[STORED ROWS start]

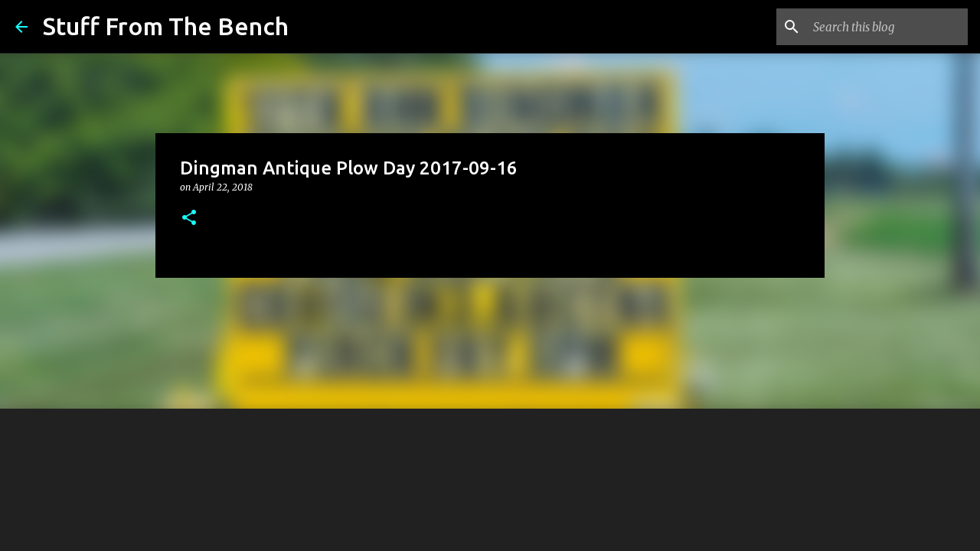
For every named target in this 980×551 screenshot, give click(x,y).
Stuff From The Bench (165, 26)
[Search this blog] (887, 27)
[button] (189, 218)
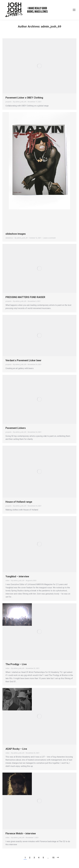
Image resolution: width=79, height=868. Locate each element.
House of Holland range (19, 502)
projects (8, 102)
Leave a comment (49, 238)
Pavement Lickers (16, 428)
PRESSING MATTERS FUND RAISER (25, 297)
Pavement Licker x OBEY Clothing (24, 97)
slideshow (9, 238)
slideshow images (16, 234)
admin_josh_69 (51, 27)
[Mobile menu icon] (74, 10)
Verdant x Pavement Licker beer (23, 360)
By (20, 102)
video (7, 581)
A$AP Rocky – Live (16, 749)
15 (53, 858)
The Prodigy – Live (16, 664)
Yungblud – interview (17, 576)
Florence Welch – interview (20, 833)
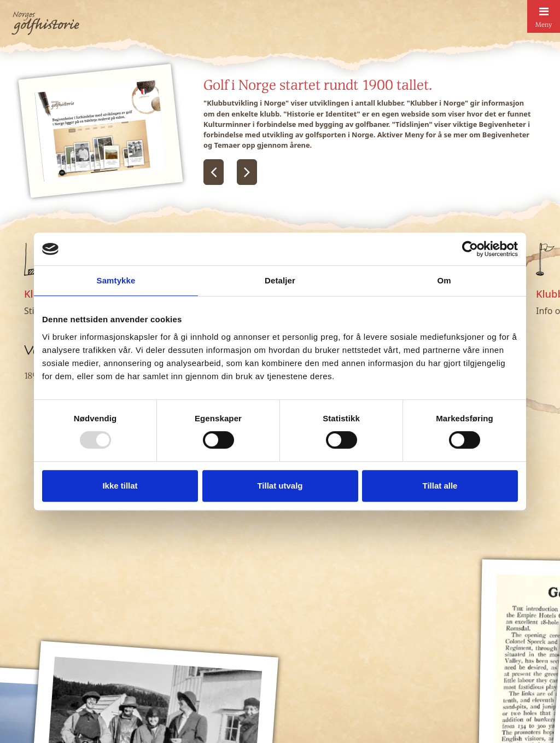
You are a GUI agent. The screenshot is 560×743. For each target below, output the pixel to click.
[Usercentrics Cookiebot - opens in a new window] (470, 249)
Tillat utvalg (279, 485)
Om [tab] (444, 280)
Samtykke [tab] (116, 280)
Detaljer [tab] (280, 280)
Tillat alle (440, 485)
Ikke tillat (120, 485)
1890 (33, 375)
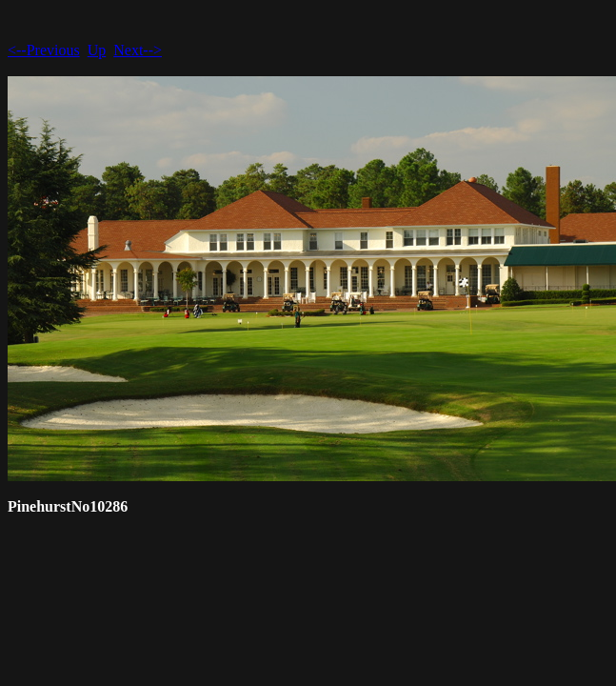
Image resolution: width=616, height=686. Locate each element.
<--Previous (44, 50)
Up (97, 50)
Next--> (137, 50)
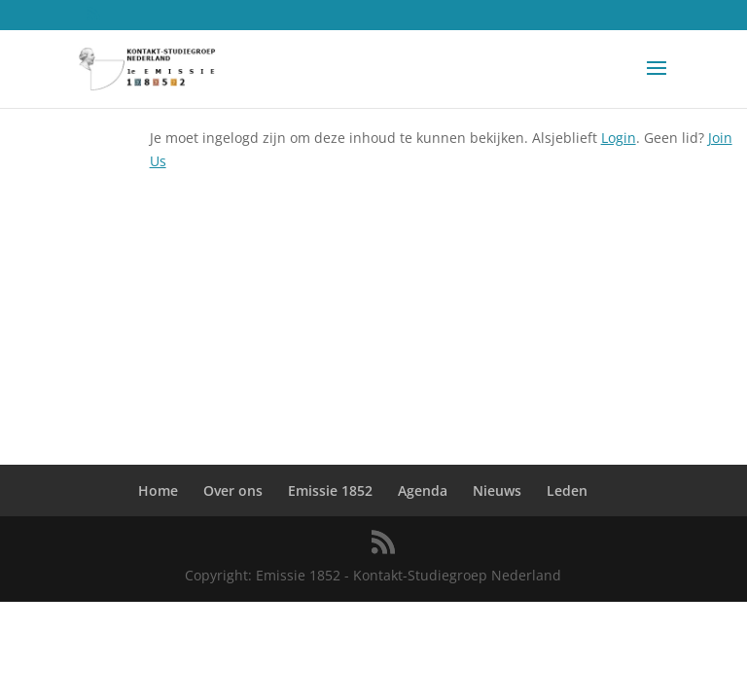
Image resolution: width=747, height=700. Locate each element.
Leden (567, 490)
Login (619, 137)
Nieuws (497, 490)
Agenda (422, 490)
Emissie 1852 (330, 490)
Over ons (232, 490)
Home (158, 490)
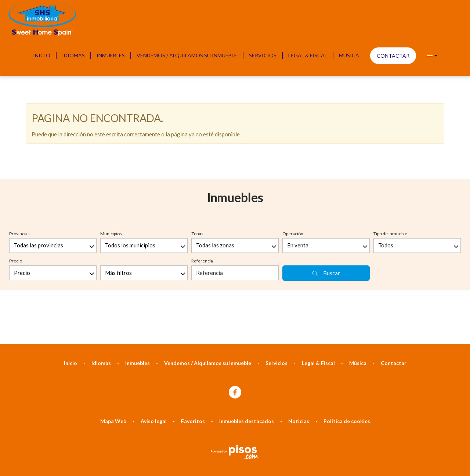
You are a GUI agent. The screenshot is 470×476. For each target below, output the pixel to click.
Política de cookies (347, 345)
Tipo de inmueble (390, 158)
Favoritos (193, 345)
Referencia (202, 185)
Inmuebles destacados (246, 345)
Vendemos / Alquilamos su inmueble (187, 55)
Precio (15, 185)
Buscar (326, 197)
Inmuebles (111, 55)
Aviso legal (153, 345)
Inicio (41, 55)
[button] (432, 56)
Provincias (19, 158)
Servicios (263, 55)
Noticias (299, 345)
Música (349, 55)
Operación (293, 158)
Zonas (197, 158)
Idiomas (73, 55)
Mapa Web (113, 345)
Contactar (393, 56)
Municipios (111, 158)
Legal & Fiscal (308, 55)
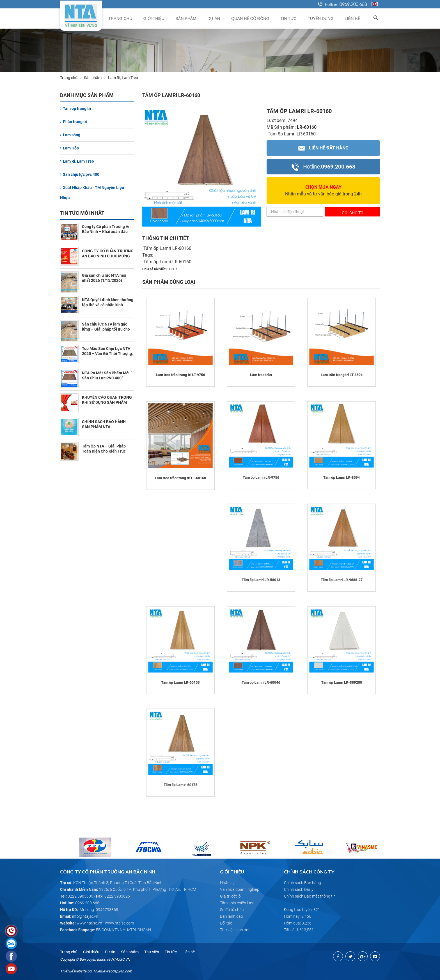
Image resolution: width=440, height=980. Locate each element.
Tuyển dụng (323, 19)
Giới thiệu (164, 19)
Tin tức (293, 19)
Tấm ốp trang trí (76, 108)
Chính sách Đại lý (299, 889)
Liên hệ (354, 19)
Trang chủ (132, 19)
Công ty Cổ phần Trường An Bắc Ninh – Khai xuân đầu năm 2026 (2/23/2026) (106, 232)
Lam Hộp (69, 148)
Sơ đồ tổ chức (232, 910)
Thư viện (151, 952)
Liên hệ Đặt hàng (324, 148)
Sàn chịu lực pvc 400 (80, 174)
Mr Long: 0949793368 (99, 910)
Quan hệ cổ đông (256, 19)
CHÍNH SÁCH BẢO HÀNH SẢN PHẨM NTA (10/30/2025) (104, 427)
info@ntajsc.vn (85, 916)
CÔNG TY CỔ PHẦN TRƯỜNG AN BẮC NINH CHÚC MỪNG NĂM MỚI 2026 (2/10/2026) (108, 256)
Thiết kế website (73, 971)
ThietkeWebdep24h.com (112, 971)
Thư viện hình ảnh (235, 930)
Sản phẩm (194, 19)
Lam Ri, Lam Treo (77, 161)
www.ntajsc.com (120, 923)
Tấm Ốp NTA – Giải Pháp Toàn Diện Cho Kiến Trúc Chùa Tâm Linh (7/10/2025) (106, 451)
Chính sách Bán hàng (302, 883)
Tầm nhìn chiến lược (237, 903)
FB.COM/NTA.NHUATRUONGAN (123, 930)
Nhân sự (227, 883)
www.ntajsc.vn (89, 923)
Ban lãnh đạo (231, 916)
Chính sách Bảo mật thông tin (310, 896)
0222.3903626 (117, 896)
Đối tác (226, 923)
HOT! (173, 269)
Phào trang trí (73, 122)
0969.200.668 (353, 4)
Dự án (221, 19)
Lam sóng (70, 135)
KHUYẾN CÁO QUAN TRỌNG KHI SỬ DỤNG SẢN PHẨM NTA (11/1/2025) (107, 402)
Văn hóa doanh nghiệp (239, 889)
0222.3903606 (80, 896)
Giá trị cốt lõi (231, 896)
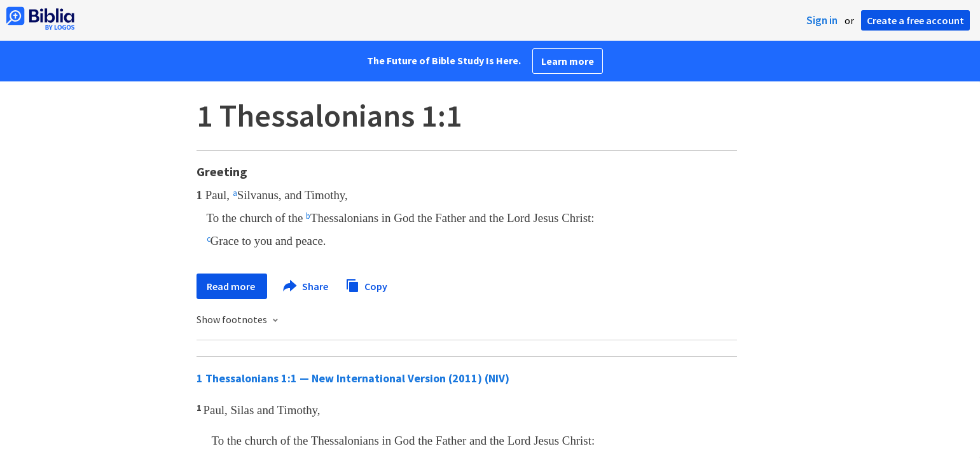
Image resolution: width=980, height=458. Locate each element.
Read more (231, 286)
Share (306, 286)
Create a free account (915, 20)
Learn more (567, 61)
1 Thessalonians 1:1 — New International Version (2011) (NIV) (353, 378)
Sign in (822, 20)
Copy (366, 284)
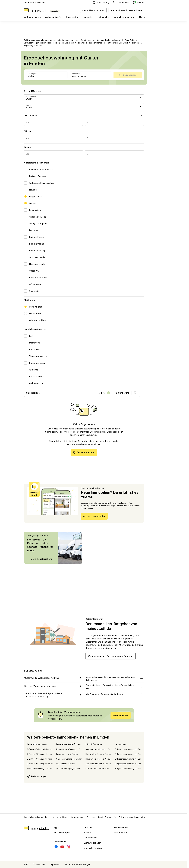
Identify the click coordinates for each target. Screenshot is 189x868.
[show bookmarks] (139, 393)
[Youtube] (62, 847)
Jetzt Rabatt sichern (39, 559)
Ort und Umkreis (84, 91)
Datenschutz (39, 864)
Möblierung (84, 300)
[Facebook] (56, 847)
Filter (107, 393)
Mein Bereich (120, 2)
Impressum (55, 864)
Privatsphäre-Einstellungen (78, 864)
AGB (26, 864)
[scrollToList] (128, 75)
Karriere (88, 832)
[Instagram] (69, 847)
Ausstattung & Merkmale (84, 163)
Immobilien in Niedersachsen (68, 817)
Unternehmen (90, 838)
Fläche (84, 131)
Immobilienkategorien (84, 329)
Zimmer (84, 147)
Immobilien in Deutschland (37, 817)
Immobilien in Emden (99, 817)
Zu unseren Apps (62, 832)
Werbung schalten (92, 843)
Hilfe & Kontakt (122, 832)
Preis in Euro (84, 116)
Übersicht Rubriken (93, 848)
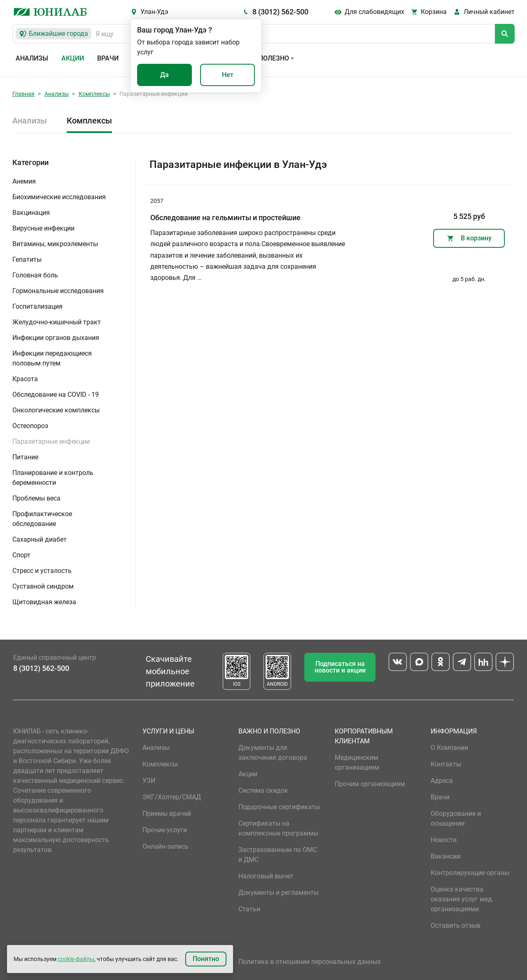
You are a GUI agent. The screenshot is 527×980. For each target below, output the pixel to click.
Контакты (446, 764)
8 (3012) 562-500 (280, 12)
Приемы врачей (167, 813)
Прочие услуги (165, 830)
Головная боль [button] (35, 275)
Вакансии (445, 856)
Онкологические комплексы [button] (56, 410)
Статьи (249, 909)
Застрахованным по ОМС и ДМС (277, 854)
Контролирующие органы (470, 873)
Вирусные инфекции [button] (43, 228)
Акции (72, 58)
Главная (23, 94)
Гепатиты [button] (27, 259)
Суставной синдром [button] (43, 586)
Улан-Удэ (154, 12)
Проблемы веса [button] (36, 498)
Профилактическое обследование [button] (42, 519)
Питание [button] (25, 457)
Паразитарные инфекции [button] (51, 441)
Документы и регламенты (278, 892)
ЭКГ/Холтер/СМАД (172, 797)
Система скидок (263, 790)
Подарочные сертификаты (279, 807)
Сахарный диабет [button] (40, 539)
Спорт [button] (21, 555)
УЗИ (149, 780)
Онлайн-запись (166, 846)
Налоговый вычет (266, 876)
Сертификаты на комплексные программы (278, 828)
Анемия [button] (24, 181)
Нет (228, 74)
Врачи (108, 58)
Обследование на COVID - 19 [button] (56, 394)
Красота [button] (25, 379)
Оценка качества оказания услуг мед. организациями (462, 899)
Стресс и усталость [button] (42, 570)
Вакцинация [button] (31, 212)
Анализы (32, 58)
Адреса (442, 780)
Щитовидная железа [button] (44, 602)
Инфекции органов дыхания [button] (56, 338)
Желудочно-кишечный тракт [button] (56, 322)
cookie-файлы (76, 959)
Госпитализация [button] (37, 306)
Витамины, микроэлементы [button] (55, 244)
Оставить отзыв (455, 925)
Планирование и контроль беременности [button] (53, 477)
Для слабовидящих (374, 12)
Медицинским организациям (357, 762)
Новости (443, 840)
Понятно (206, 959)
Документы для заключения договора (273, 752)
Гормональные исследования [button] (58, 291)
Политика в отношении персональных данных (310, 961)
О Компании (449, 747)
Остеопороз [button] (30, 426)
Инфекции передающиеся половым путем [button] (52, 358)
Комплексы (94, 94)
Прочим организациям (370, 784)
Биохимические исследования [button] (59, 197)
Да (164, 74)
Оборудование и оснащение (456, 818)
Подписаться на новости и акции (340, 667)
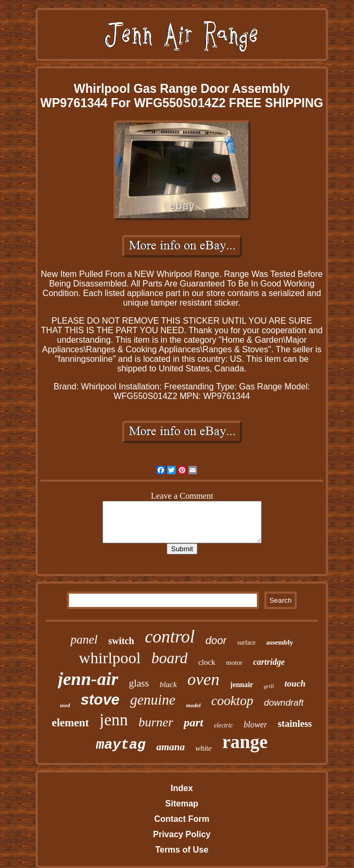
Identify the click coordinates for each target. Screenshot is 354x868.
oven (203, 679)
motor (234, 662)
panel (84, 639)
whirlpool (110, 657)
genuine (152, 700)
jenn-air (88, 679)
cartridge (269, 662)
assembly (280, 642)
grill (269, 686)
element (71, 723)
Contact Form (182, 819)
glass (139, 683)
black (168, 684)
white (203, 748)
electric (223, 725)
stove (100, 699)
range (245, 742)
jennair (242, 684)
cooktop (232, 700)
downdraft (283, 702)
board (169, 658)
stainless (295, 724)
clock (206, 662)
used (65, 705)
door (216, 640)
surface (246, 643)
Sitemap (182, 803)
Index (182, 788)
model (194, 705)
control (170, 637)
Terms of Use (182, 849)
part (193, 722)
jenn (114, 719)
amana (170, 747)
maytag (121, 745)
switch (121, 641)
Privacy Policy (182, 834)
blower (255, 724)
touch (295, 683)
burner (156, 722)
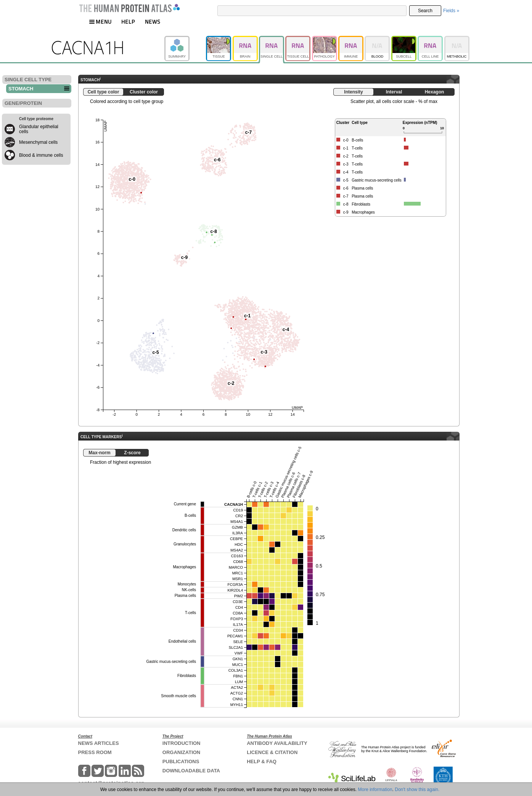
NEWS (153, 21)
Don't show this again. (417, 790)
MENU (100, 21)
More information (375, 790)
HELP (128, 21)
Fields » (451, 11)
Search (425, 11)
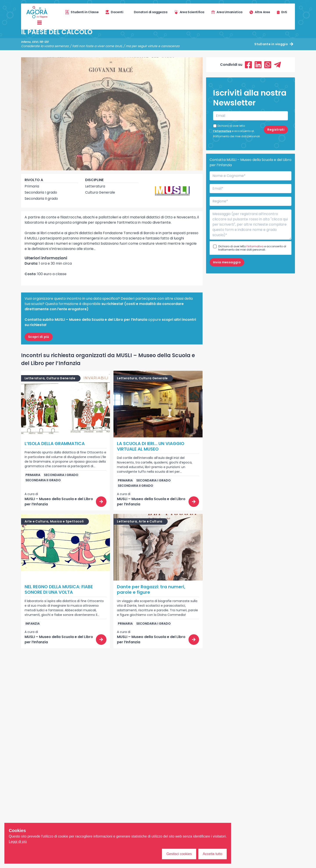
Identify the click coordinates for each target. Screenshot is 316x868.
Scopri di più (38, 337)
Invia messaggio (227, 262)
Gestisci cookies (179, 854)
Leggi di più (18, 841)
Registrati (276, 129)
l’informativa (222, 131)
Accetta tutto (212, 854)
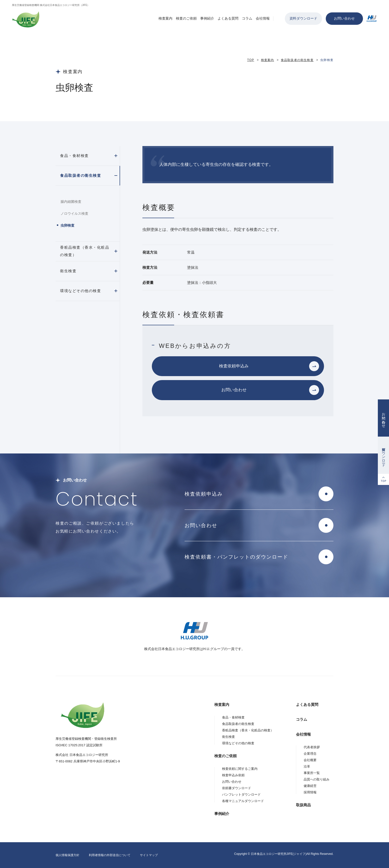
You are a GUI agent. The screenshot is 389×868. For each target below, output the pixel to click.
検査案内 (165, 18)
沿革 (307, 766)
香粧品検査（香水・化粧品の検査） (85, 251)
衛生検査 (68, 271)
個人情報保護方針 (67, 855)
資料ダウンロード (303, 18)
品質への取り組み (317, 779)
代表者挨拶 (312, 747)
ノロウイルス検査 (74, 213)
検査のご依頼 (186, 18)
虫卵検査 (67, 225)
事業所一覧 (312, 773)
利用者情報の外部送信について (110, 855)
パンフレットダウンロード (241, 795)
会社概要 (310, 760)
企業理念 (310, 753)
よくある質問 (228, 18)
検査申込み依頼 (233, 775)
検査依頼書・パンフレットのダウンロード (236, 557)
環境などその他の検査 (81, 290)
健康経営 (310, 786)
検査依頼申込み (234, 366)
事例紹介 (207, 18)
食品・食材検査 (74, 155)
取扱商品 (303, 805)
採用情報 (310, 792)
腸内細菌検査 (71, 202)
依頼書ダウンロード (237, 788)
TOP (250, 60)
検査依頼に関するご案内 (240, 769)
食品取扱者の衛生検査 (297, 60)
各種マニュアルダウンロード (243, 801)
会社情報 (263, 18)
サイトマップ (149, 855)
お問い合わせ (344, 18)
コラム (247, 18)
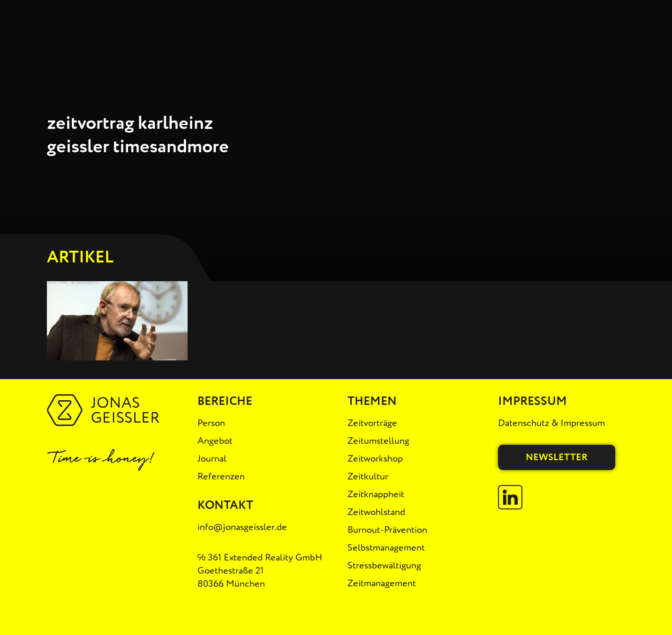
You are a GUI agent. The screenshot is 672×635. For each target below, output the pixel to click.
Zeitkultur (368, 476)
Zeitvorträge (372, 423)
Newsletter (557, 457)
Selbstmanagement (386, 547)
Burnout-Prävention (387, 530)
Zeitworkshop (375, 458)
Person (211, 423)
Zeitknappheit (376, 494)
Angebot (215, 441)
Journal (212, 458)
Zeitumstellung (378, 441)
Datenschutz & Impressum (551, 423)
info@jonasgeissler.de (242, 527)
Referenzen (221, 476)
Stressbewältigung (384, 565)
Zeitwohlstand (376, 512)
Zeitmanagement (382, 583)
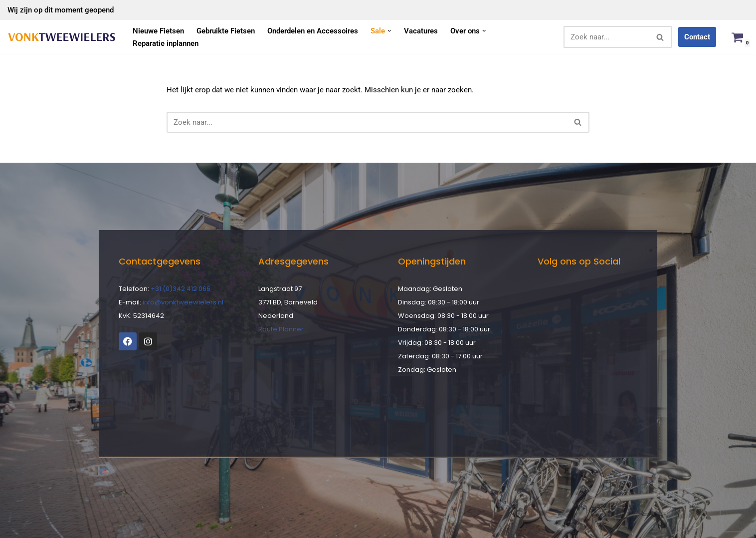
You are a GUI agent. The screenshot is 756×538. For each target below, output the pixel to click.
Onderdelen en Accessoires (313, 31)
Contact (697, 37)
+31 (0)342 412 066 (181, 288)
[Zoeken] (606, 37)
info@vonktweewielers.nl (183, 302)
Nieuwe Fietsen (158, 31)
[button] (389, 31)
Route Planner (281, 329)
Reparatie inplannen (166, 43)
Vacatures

[STORED ROWS end]

TASK OBJECTIVE:
Reproduce these lines word for word, beginning at the line that has "The Prodigy – Live (16, 664)" and stopping after the line that has "Detaljer [tab] (280, 280)". Leave any picture out of your answer.

TASK ANSWER:
The Prodigy – Live (16, 664)
Yungblud – interview (17, 576)
Florence Welch – interview (20, 833)
You are a GUI agent. The screenshot is 560×743. For each target below, output the pixel to click.
[Usercentrics Cookiebot - opens in a new window] (470, 249)
Tillat utvalg (279, 485)
Om [tab] (444, 280)
Samtykke [tab] (116, 280)
Detaljer [tab] (280, 280)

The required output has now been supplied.